Good golly, cancer is complicated. I’ve only scratched the surface of the new and developing information that we’re weighing as we zero in on what will be the most effective treatment plan. Here’s a hodgepodge of other considerations, bulleted to reduce the risk of your eyes glazing over and/or criss-crossing:

  • The second tumor in my right breast is benign — yay!

  • There don’t appear to be any funky lymph nodes on my right side.

  • My SCCA docs recommend surgery before chemo, since my cancer is not the type that tends to shrink very much (if at all) in response to chemo. Also, finding out as much as possible about the extent of my cancer (especially exactly how many lymph nodes are cancerous) would be helpful in determining which chemo recipe(s) would be most effective for me.

  • My SCCA medical oncologist recommends a PET/CT scan to determine if the cancer that’s in at least one of my lymph nodes has spread to any other areas of my body.

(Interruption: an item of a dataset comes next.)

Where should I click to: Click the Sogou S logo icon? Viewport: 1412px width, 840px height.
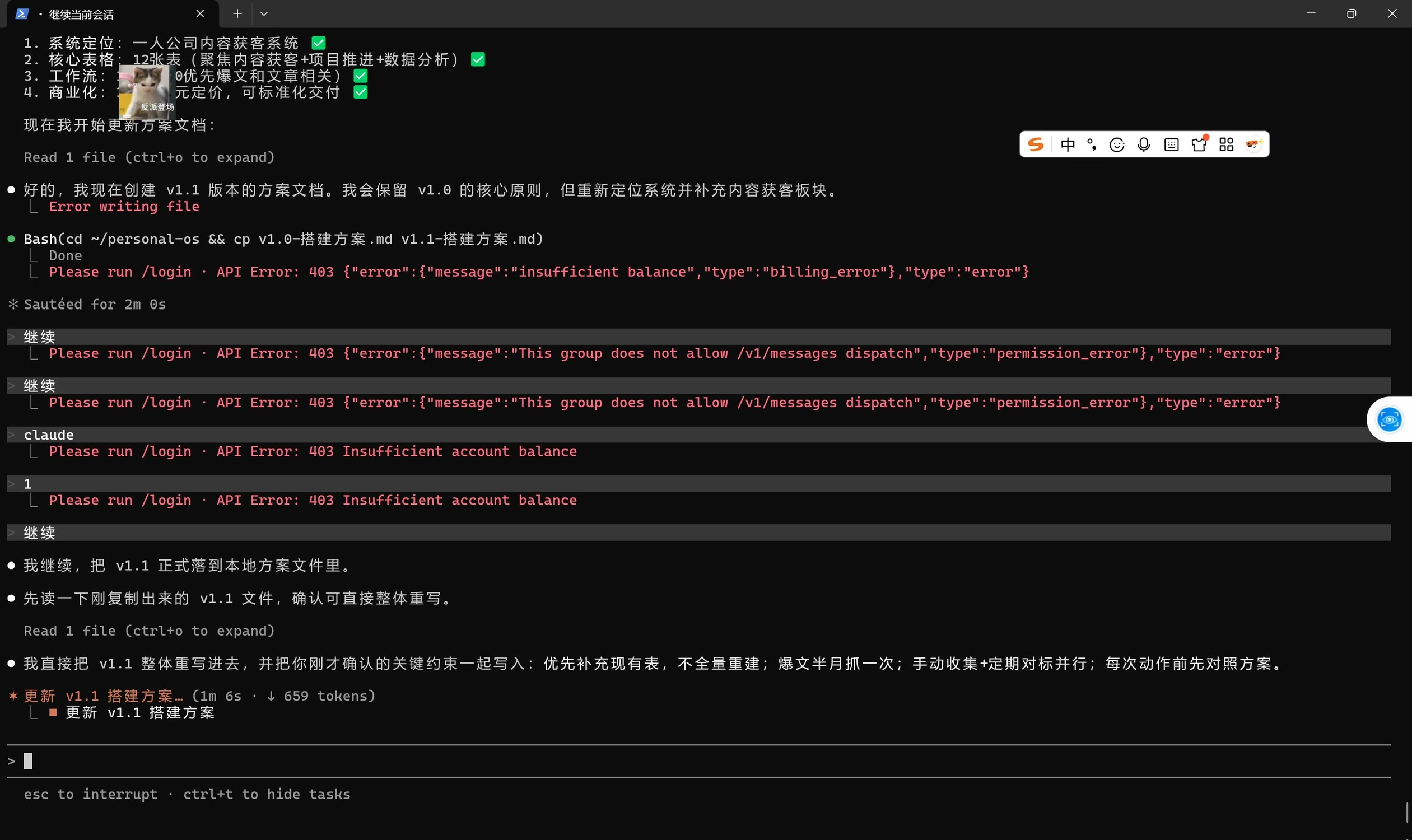pos(1036,144)
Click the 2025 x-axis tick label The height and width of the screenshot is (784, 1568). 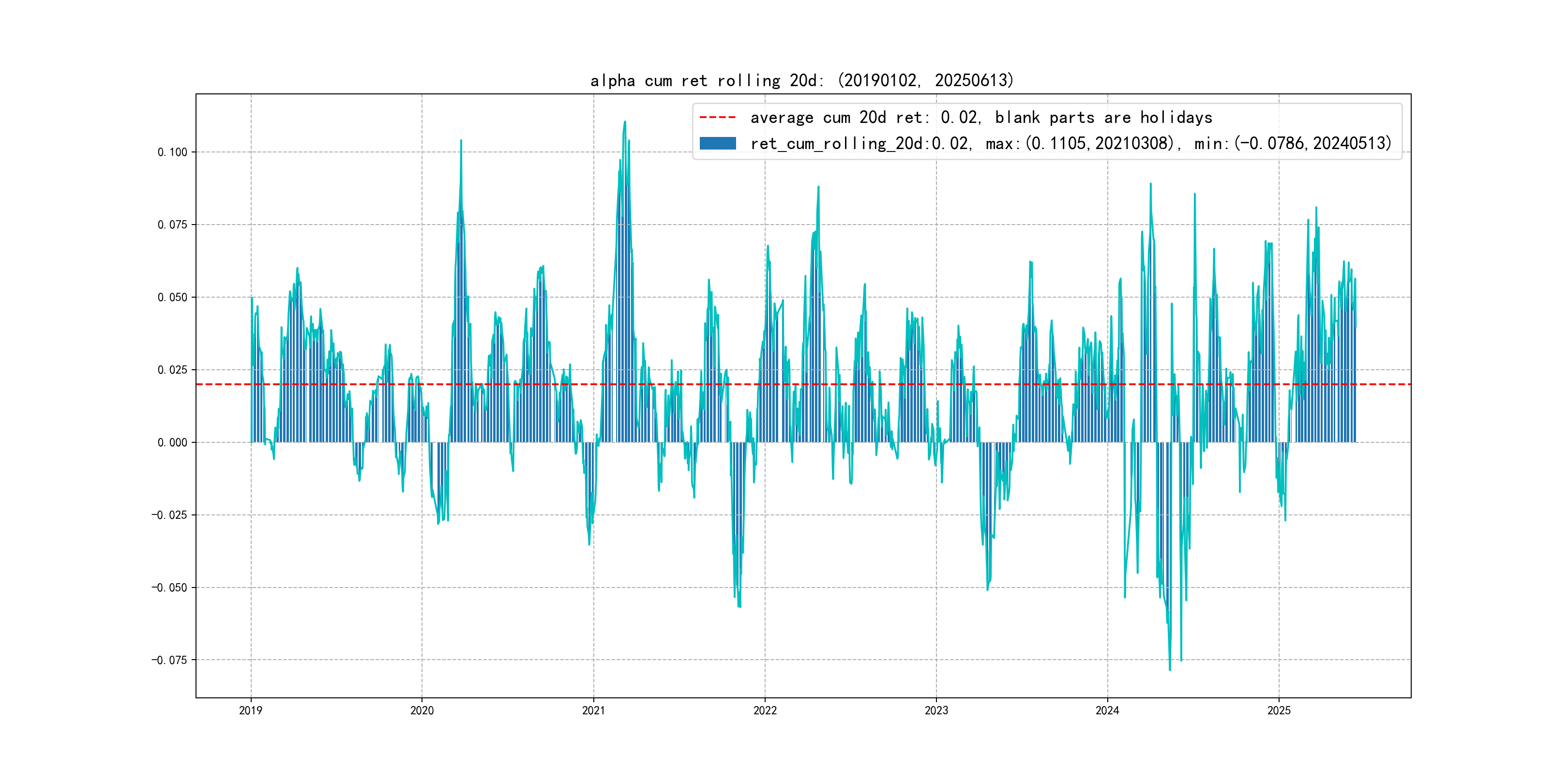pos(1279,710)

  • SCCA is also recommending I seek a more comprehensive panel of genetic tests to determine if my cancer might be caused by any other mutations (aside from the BRCA1 and BRCA2 mutations that I don’t have). Apparently, BRCA mutations make only about a quarter of hereditary cancers.

  • The benefit to that additional genetic testing is that there are specific therapies that could target specific genetic mutations, if I have them. More avenues of attack would be a good thing, though I’d still hope that there is no hereditary component to my cancer; I don’t want anyone else in my family to face a higher risk of cancer just because of their DNA.

  • If I get a lumpectomy, my treatment would wrap up with radiation. If I get a mastectomy, I may or may not need radiation, depending on whether they think any cancer is lingering on my chest wall.

Lots (and lots and lots) of things to consider in the coming days. It’s doubtful that Group Health and/or SCCA can answer all the open questions in time for me to go ahead with my surgery on July 21, as originally scheduled. But the goal is to figure out which surgery is right for me and get it done as soon as possible.

And to think that this morning, going into this process, I had declared myself 99% certain I’d do chemo first to try to shrink my tumors and to get the hardest part of my treatment over with right off the bat.

Cancer: one complicated shitbird.

Now, close your eyes and picture that tagline on a billboard with me giving it the middle finger.